§ **Consignes**
**a)** Recopiez le passage de la critique du roman de « Une séquence conte » à « traitement psychiatrique .... ».
**b)** Répondez à ces questions d'après la critique du roman :
(i) Quel âge a Helga ?
(ii) Dans quelle ville vit Asta vingt ans plus tard ?
(iii) De quel mot islandais vient le prénom Asta ?

" Fallait - il que je meure pour te prouver que tu ne pouvais vivre sans moi ? " écrit à Asta , d'outre -tombe , Joseph qui fut son grand amour " .
" Avons - nous un autre but dans la vie que celui de naître, de tousser deux ou trois fois , puis de mourir ? "
Voici un roman construit comme un puzzle géant , non linéaire, sans continuité oú le lecteur devra maintenir son attention constamment, ce qui risque de détourner ou décourager nombre d'adeptes.....Difficile d'écrire une chronique !
Mais quel roman !
On dirait que le romancier Islandais n'a que faire de mettre à l'aise son lecteur et de le tranquilliser :" Il est impossible de raconter une histoire sans s'égarer, sans emprunter des chemins incertains, sans avancer et reculer , non seulement une fois mais au moins trois--- ---car nous vivons en même temps à toutes les époques" ..-----
Nous voilà prévenus...
L'histoire d'une femme Asta : Reykjavik , début des années 50 ( un prénom dérivé du mot " amour", Ast en islandais )..de sa naissance à sa vieillesse ..
Une séquence conte l'amour fou , charnel,exalté entre Sigvaldi, la trentaine avec Helga, 19 ans, belle, d'une beauté aussi impardonnable qu'incompréhensive, vibrante duquel naîtront deux filles en deux ans , Sesselja puis Asta....
Puis l'auteur rompt le rythme de l'histoire une 1ère fois : vingt ans plus tard , Asta vit à Vienne, suit des études de théâtre en même temps qu'un traitement psychiatrique ....

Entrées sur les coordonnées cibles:
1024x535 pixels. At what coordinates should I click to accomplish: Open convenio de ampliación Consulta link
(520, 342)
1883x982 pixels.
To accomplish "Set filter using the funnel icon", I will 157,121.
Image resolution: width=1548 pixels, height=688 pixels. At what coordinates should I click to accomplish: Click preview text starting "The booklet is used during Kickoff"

§ **Réponses**
**a)**
Une séquence conte l'amour fou , charnel,exalté entre Sigvaldi, la trentaine avec Helga, 19 ans, belle, d'une beauté aussi impardonnable qu'incompréhensive, vibrante duquel naîtront deux filles en deux ans , Sesselja puis Asta....
Puis l'auteur rompt le rythme de l'histoire une 1ère fois : vingt ans plus tard , Asta vit à Vienne, suit des études de théâtre en même temps qu'un traitement psychiatrique ....

**b)**
(i) 19 ans
(ii) Vienne
(iii) Ast, qui veut dire « amour »